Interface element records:
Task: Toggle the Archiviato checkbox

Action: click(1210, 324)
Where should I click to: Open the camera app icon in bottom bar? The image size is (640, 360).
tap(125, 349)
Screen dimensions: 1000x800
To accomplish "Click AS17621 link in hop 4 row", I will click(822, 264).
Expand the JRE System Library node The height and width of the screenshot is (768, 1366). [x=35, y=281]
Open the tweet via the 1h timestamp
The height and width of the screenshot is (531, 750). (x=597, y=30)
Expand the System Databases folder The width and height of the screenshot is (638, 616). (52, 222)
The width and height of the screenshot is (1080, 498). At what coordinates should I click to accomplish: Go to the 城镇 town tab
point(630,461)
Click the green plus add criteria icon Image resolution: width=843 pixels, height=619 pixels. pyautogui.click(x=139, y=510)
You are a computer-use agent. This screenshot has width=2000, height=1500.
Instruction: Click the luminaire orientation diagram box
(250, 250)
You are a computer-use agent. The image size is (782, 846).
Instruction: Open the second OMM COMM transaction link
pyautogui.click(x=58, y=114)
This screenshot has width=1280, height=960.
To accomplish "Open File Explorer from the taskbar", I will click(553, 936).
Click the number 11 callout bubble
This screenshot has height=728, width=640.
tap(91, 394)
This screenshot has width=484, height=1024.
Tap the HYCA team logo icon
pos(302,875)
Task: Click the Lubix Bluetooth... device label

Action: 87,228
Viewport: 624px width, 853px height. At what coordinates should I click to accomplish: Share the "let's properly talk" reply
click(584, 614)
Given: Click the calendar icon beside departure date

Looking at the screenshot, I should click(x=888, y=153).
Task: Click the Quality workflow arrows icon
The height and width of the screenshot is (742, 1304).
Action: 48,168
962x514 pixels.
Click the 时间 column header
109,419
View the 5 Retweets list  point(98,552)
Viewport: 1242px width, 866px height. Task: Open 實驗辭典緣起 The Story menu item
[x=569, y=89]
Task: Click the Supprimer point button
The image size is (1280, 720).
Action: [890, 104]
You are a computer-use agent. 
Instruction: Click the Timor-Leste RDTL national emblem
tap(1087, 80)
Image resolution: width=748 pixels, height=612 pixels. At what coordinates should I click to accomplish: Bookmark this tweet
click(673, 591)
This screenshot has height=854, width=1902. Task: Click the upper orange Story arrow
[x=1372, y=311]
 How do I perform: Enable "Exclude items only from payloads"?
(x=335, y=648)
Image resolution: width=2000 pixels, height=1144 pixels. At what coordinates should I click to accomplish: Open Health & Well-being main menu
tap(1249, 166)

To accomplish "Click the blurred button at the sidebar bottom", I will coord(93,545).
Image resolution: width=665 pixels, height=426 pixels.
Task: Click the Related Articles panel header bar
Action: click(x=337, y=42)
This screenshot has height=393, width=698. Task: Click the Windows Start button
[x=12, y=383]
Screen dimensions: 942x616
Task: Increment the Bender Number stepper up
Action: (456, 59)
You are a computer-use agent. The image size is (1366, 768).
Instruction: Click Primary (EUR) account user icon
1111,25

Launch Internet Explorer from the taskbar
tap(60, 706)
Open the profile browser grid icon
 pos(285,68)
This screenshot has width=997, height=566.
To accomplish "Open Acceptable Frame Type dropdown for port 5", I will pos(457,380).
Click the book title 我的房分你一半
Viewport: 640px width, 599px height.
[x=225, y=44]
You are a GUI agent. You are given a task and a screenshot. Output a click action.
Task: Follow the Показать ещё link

(TASK TO CARRY OUT)
In the listing, copy out verbatim the part that starts with the line containing "Task: Click the Lubix" and ends with the line containing "Looking at the".

(RESPONSE TO THE TASK)
Task: Click the Lubix Bluetooth... device label

Action: 87,228
Viewport: 624px width, 853px height. At what coordinates should I click to accomplish: Share the "let's properly talk" reply
click(584, 614)
Given: Click the calendar icon beside departure date

Looking at the screenshot, I should click(x=888, y=153).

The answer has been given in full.